=== Document extract ===
────────────────────

Shortcuts

torchtext.datasets

General use cases are as follows:

# import datasets
from torchtext.datasets import IMDB

train_iter = IMDB(split='train')

def tokenize(label, line):
    return line.split()

tokens = []
for label, line in train_iter:
    tokens += tokenize(label, line)

The following datasets are available:

Text Classification

AG_NEWS

torchtext.datasets.AG_NEWS(root='.data', split=('train', 'test'))[source]

AG_NEWS dataset

Separately returns the train/test split

Number of lines per split:

train: 120000

test: 7600

Number of classes

4

Parameters
  • root – Directory where the datasets are saved. Default: .data

  • split – split or splits to be returned. Can be a string or tuple of strings. Default: (‘train’, ‘test’)

SogouNews

torchtext.datasets.SogouNews(root='.data', split=('train', 'test'))[source]

SogouNews dataset

Separately returns the train/test split

Number of lines per split:

train: 450000

test: 60000

Number of classes

5

Parameters
  • root – Directory where the datasets are saved. Default: .data

  • split – split or splits to be returned. Can be a string or tuple of strings. Default: (‘train’, ‘test’)

DBpedia

torchtext.datasets.DBpedia(root='.data', split=('train', 'test'))[source]

DBpedia dataset

Separately returns the train/test split

Number of lines per split:

train: 560000

test: 70000

Number of classes

14

Parameters
  • root – Directory where the datasets are saved. Default: .data

  • split – split or splits to be returned. Can be a string or tuple of strings. Default: (‘train’, ‘test’)

YelpReviewPolarity

torchtext.datasets.YelpReviewPolarity(root='.data', split=('train', 'test'))[source]

YelpReviewPolarity dataset

Separately returns the train/test split

Number of lines per split:

train: 560000

test: 38000

Number of classes

2

Parameters
  • root – Directory where the datasets are saved. Default: .data

  • split – split or splits to be returned. Can be a string or tuple of strings. Default: (‘train’, ‘test’)

YelpReviewFull

torchtext.datasets.YelpReviewFull(root='.data', split=('train', 'test'))[source]

YelpReviewFull dataset

Separately returns the train/test split

Number of lines per split:

train: 650000

test: 50000

Number of classes

5

Parameters
  • root – Directory where the datasets are saved. Default: .data

  • split – split or splits to be returned. Can be a string or tuple of strings. Default: (‘train’, ‘test’)

────────────────────

=== Task requirements ===
- A) Answer these questions using the torchtext datasets documentation:
(i) How many classes does DBpedia have?
(ii) How many lines are in the SogouNews test split?
(iii) Which split does the usage example request from IMDB?
- B) Transcribe the passage of the torchtext datasets documentation from "General use cases" up to and including "tokens += tokenize(label, line)".
The data that comes next has no connection to the torchtext datasets documentation.

────────────────────

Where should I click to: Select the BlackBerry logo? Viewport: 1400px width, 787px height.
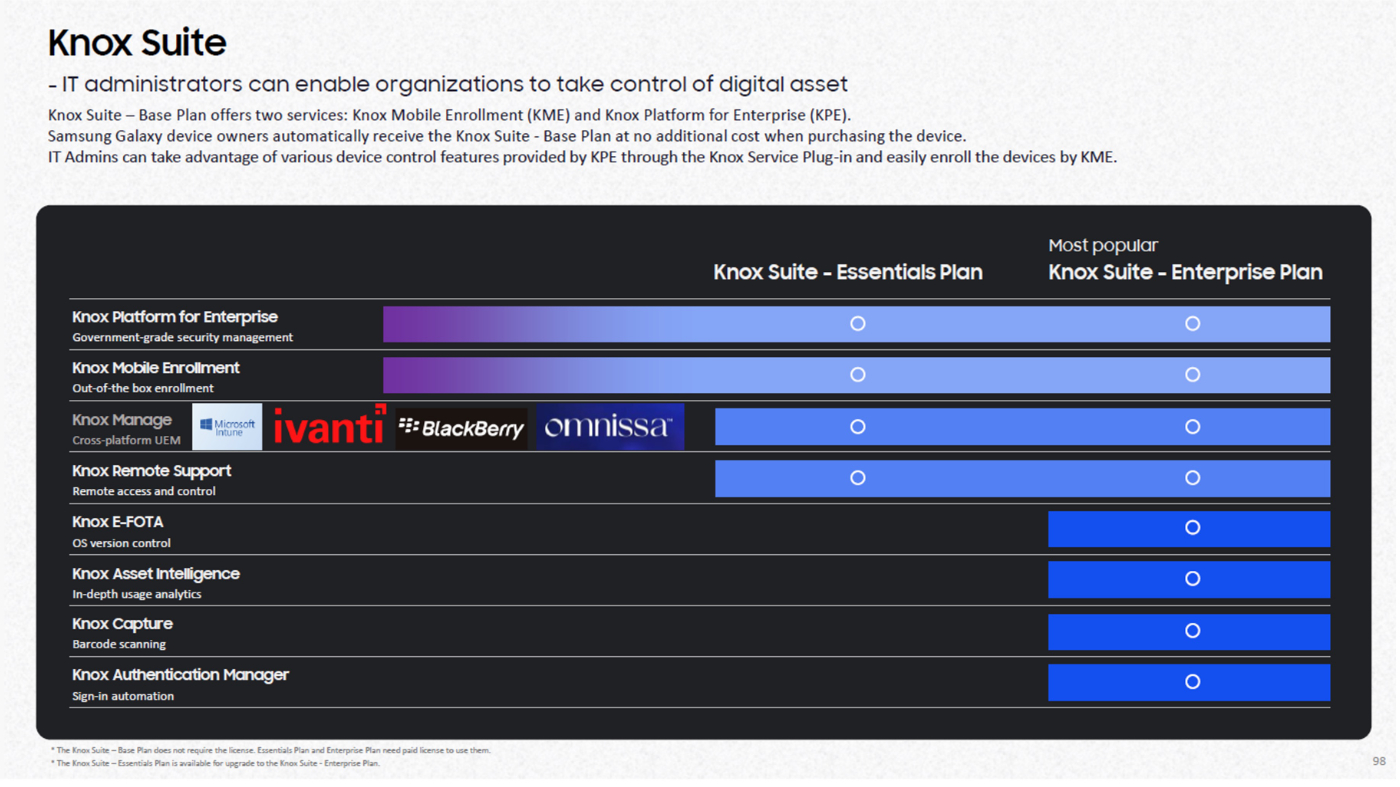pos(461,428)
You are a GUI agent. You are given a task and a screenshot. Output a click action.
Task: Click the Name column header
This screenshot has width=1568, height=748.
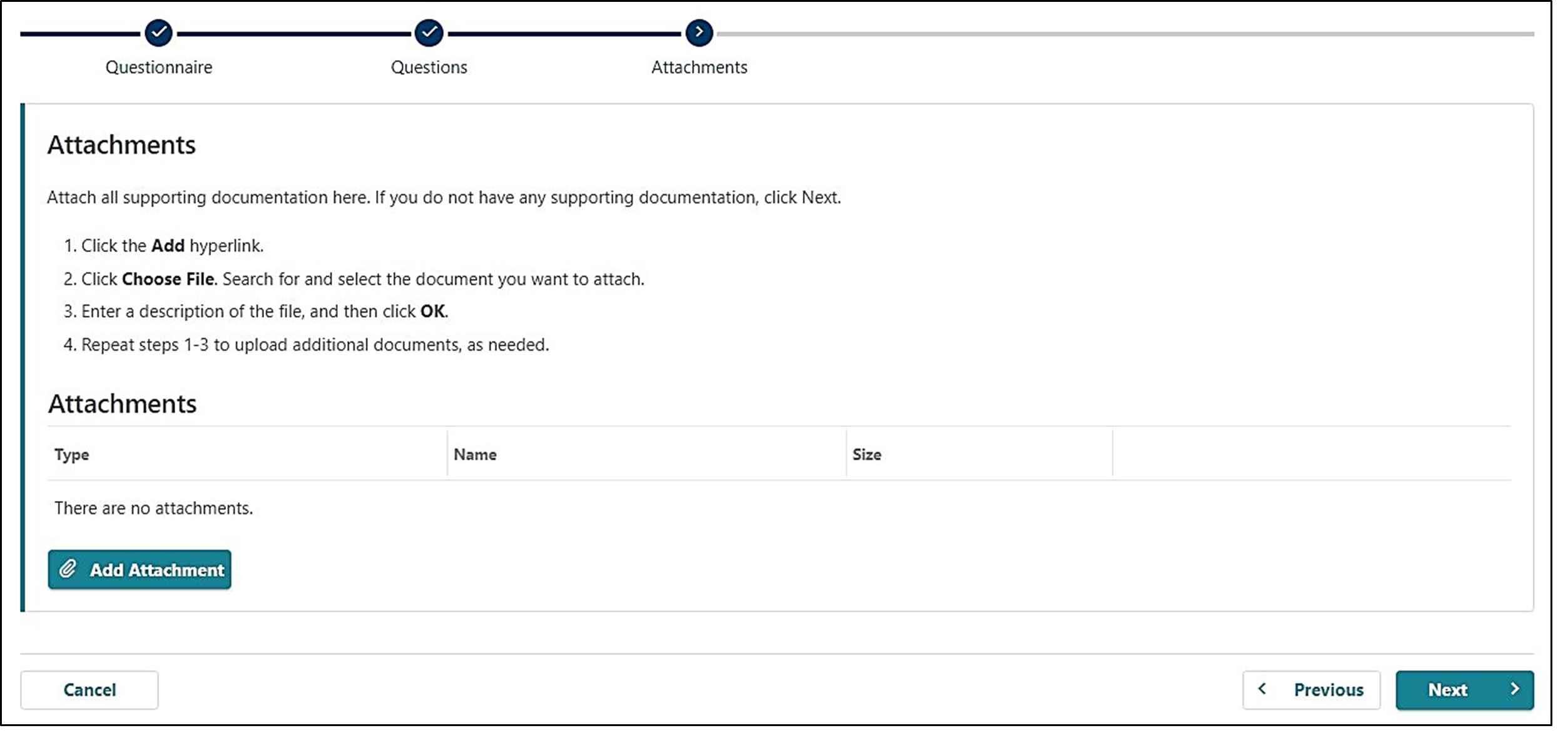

────────────────────

=== Set of answers ===
- A)
(i) 14
(ii) 60000
(iii) The train split

- B)
General use cases are as follows:

# import datasets
from torchtext.datasets import IMDB

train_iter = IMDB(split='train')

def tokenize(label, line):
    return line.split()

tokens = []
for label, line in train_iter:
    tokens += tokenize(label, line)